### Extracted records
· · · · ·

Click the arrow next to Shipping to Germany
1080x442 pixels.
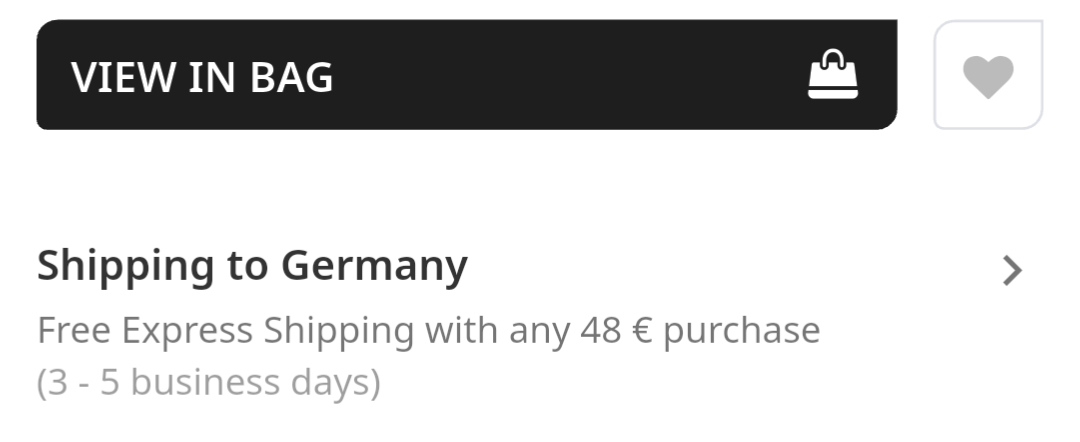[x=1012, y=270]
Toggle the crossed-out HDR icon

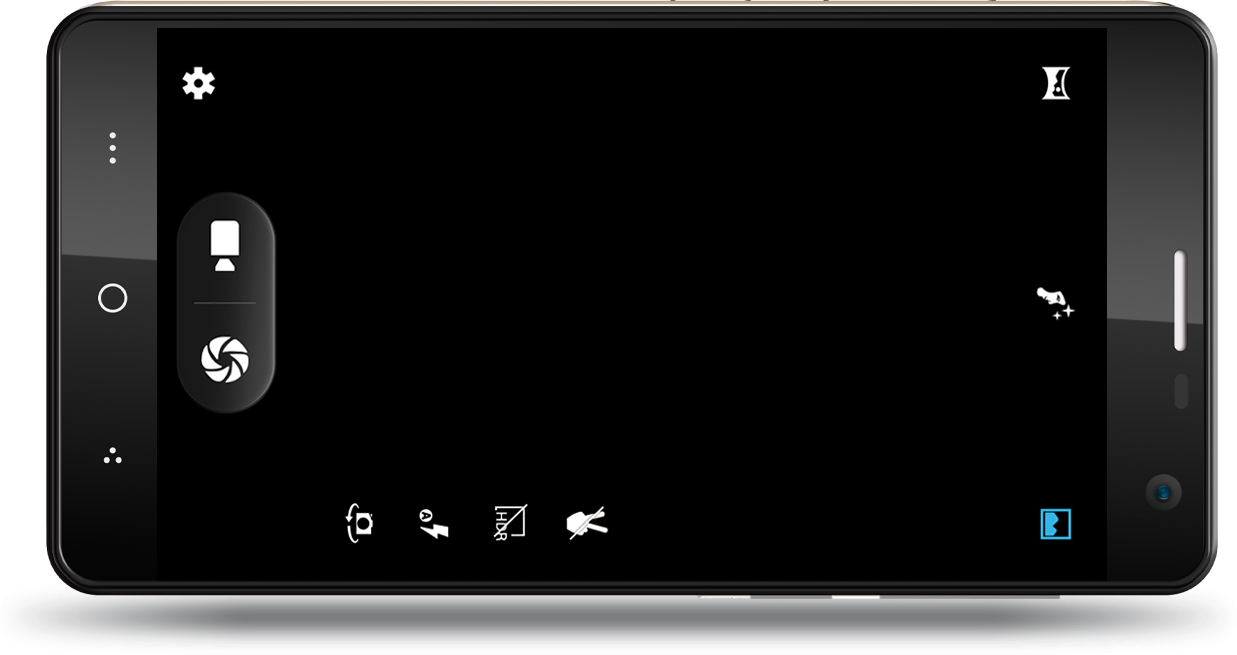(x=510, y=523)
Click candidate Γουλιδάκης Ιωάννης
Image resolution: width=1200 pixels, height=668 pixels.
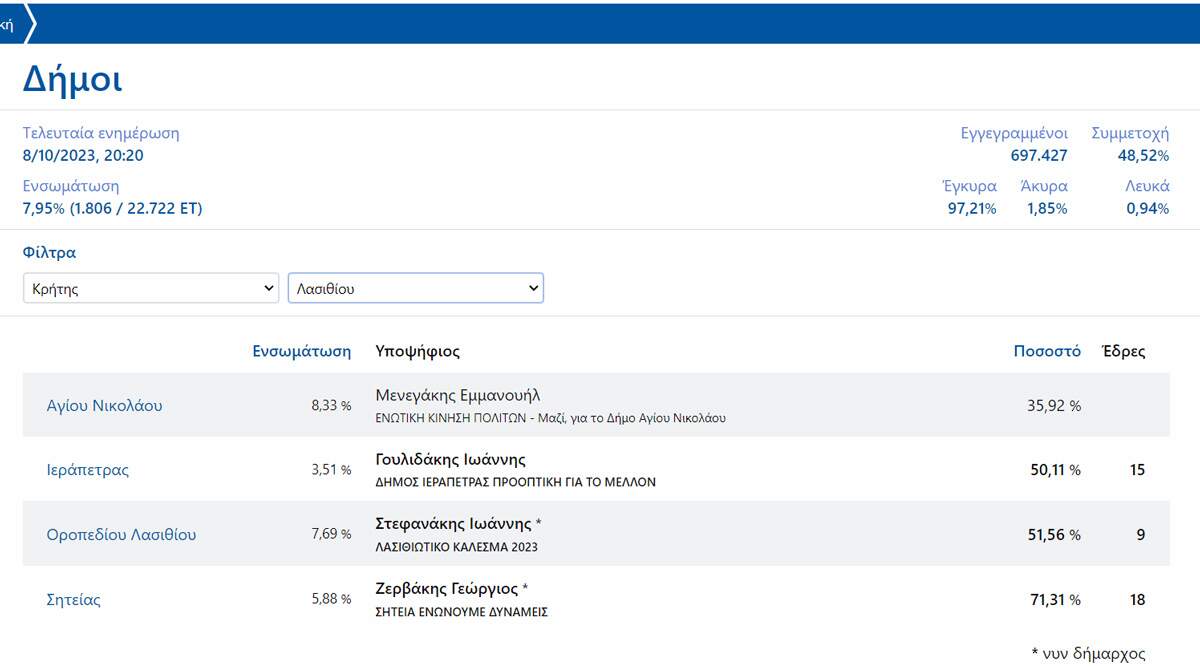[450, 459]
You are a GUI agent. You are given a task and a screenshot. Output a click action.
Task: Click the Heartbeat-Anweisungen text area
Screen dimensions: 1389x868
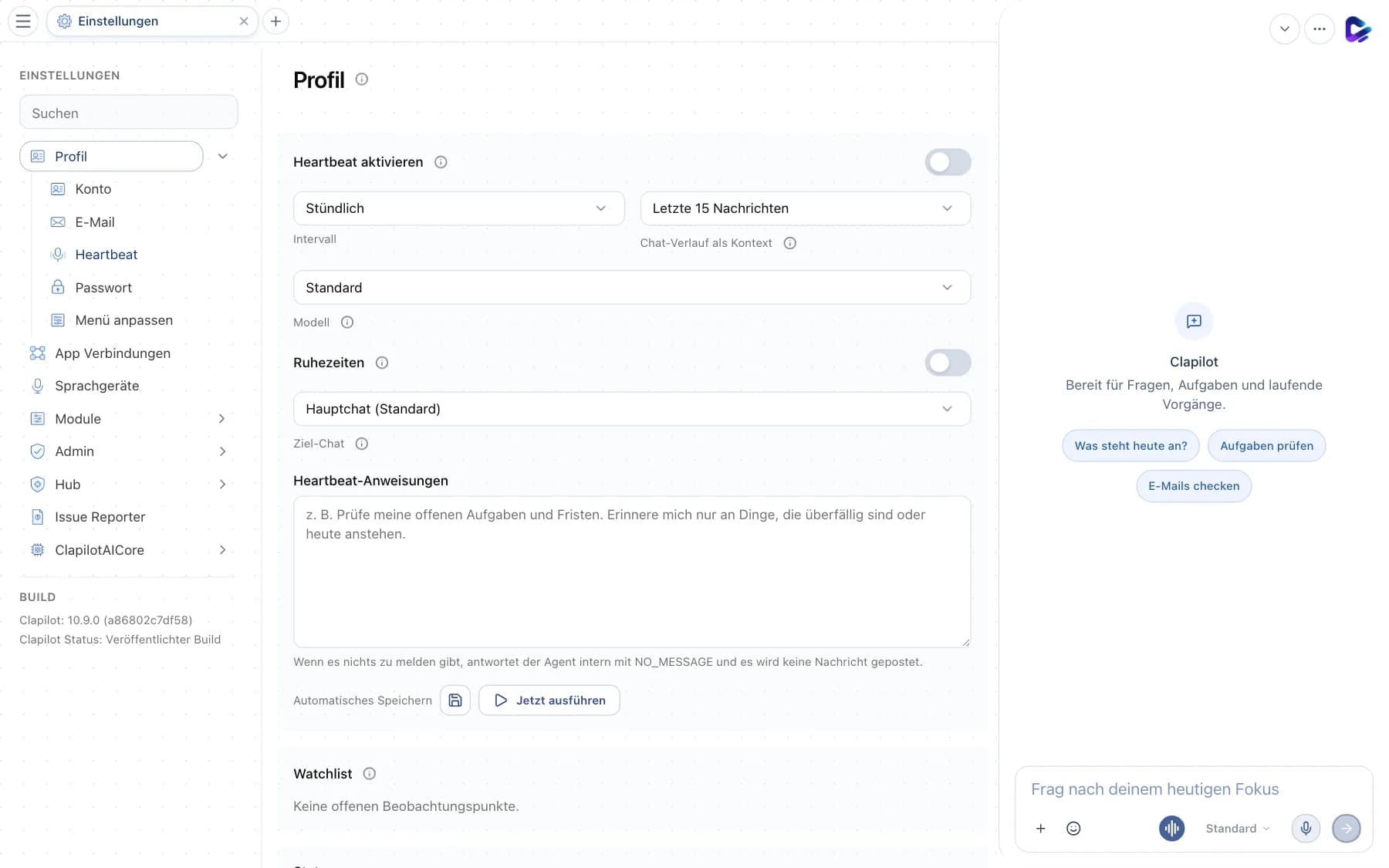(632, 572)
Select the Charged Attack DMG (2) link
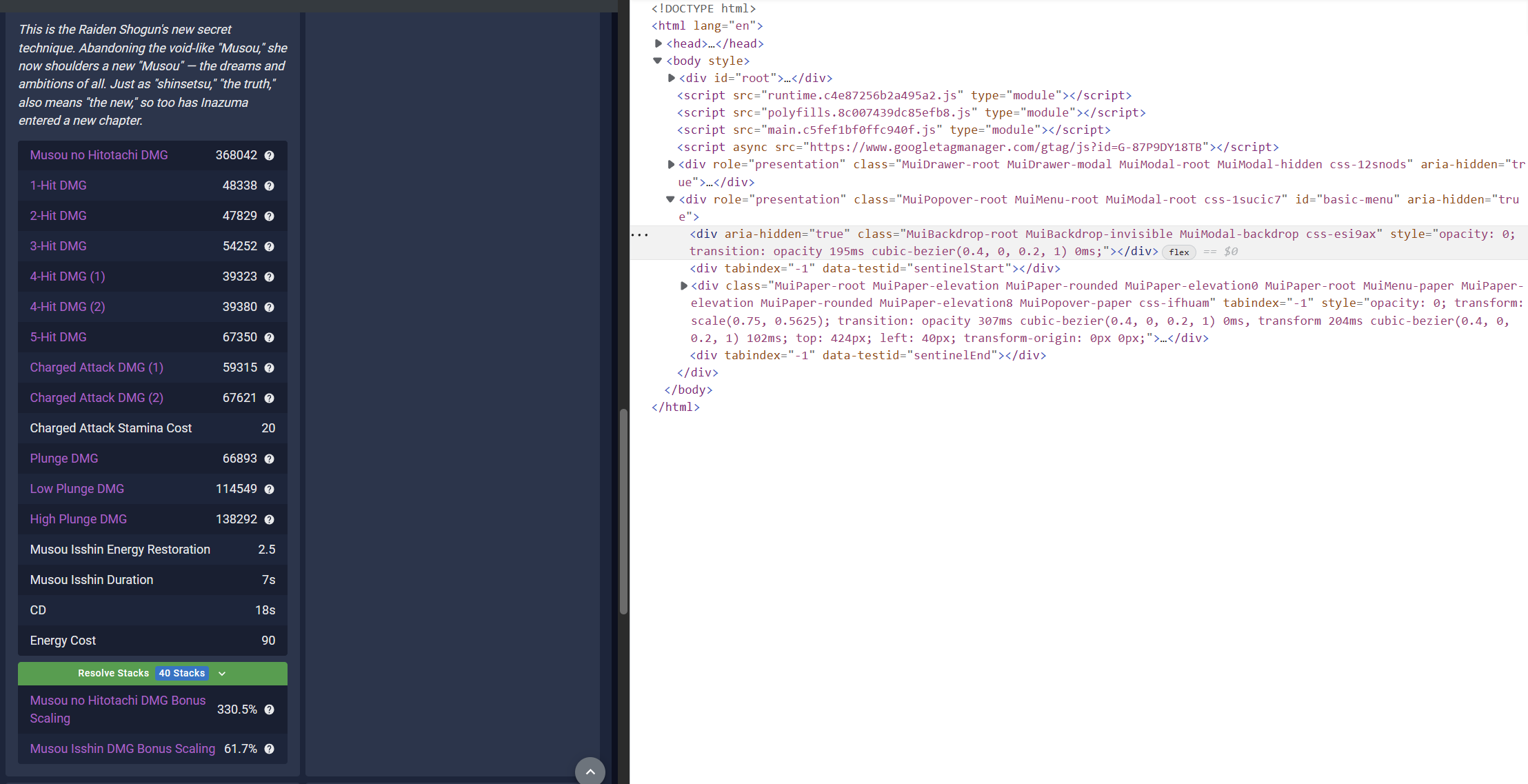 coord(96,398)
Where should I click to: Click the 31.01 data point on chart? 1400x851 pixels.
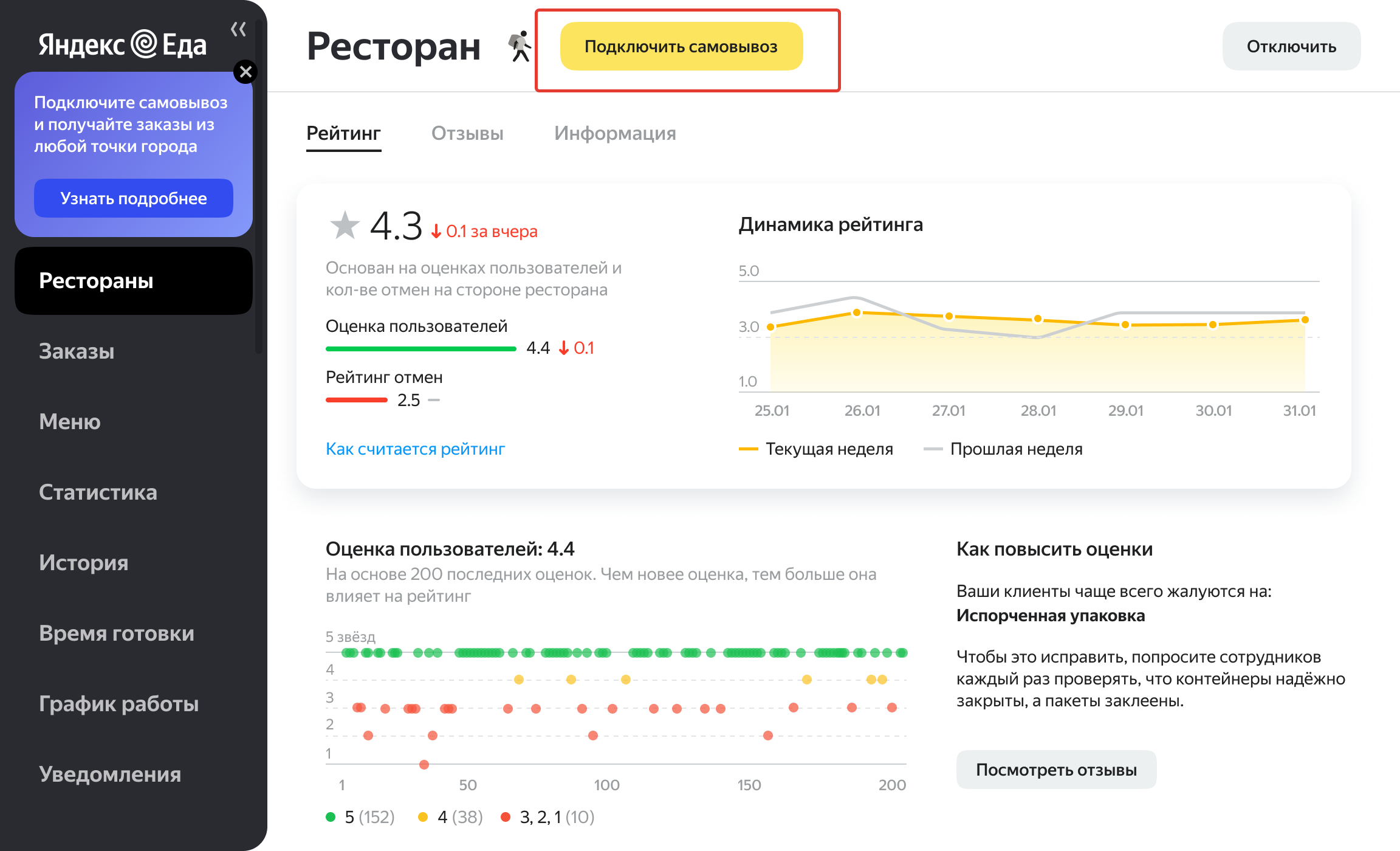coord(1305,320)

· · · · ·

### Exercise details
Extract every line of the listing above without changing any wording, and leave the pictures out.

### Result of the task
Click the arrow next to Shipping to Germany
1080x442 pixels.
[x=1012, y=270]
Toggle the crossed-out HDR icon

(x=510, y=523)
Click candidate Γουλιδάκης Ιωάννης
Image resolution: width=1200 pixels, height=668 pixels.
[450, 459]
You are a GUI agent. You are given a task and a screenshot. Output a click action.
Task: Click the Heartbeat-Anweisungen text area
Screen dimensions: 1389x868
(632, 572)
Select the Charged Attack DMG (2) link
 coord(96,398)
Where should I click to: Click the 31.01 data point on chart? 1400x851 pixels.
coord(1305,320)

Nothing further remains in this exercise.